The Indonesian, whose face was lined as though her skin were a leather mask tugged across it, came padding in with a tray, apparitioning through the smoke. Two cups, a pot, and an auxiliary dish fitted with a fine screen, placed before them. Xifu barked again. Xavier’s head was doing this looped pressurized thing like a dam had decided to spring up right between his temples and the brain-flow was banging up against it and back again in waves; and circulating back; and banging up again. The Indonesian apparitioned away into the smoke.

‘Dong le,’ he managed; Mr. Xifu smiled. He appreciated the Mandarin gesture. They always did.

‘City U,’ he said, turning to a briefcase and pulling out a folder. He handed it to Xavier. ‘Have many expectation. Too hard for a dumb like Meina.’

Xavier accepted the folder and gave it a look-through. The flick of a lighter, another cigarette fumed. Xavier was trying to find his breath. ‘And so it’s just…[his mind shivered for a second]…any others? Or just—’

‘City U,’ Xifu repeated. ‘She will go to City U. This is her mother’s orders.’

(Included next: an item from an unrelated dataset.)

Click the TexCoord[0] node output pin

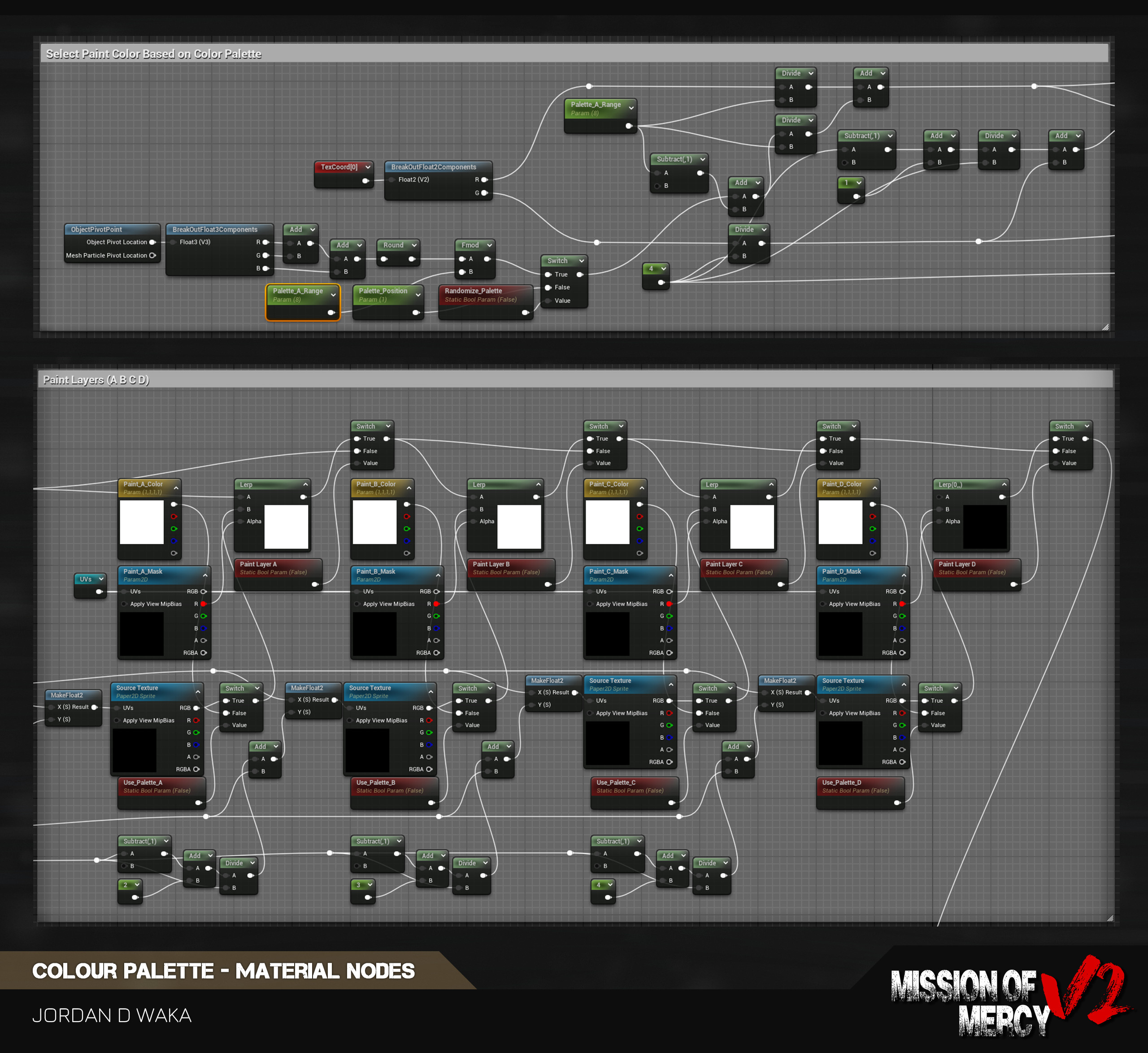pyautogui.click(x=365, y=181)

‘Of course,’ Xavier said. His tea was sitting there steaming for him but he was afraid if he picked it up Mr. Xifu would see how his hand quivered. Xifu for his part sucked on his tea, sucked on his teeth—dragged, dragged on the cigarette. He was sitting back and giving Xavier the look-over. Xavier looked at the paper—



Nothing he hadn’t seen before.

At length: ‘Now Mr. Morris. You say you have many experience in this.’

In fact, he’d already written six of them, this month, for the same university.

‘A flawless track record.’

It was high season for applications, after all.

‘Ngm. Actually I ask you here for one other reason.’

Xavier braced himself against the smoke.

‘…What other kind of service you offer, Mr. Morris?’


‘If you write good for Meina—I have a second—project. I am interest in something more. —Letters.’ He directed a sausage link of a finger at the folder.

‘You want me to write letters?’

‘Kan ba. At the back of the folder.’ He stood all of a sudden and extended his hand.

‘If you mean letters of admission…’

‘You think about it, Mr. Morris. It’s all there in the back. And remember—three days.’

Xavier recovered, pulled himself up from his seat. ‘You’ll have it in two.’

‘Ngm.’ He had a lethally firm handshake. Bark Bark Bark! The Indonesian appeared from the kitchen to open the door. He unclenched Xavier’s hand and turned for another cigarette at the table.

As the door shut behind him, Xavier could hear the barks of Mr. Xifu all the way into the elevator. Christ, he said to the thought. He was miserable. He wanted a cigarette.

He leafed through the folder and saw the Client’s sloppy C.V. and grade-point-averaged life laid out in misaligned bullet points. He felt sorry for her. And just as quickly the thought countered: But she needs to get in. She has to get in. I don’t care if she has to get in, Xavier was thinking. Every thought had an asterik attached to it which carried the plea: Get. Smokes. Now. A sigh. The ding of the elevator. There was the security guard, slumped in his chair, earhairs sprouting bigger with each snore. It’s nice to be oblivious, said the thought to no one in particular. Xavier’s head was pounding. Now kindly fetch me a fucking cigarette.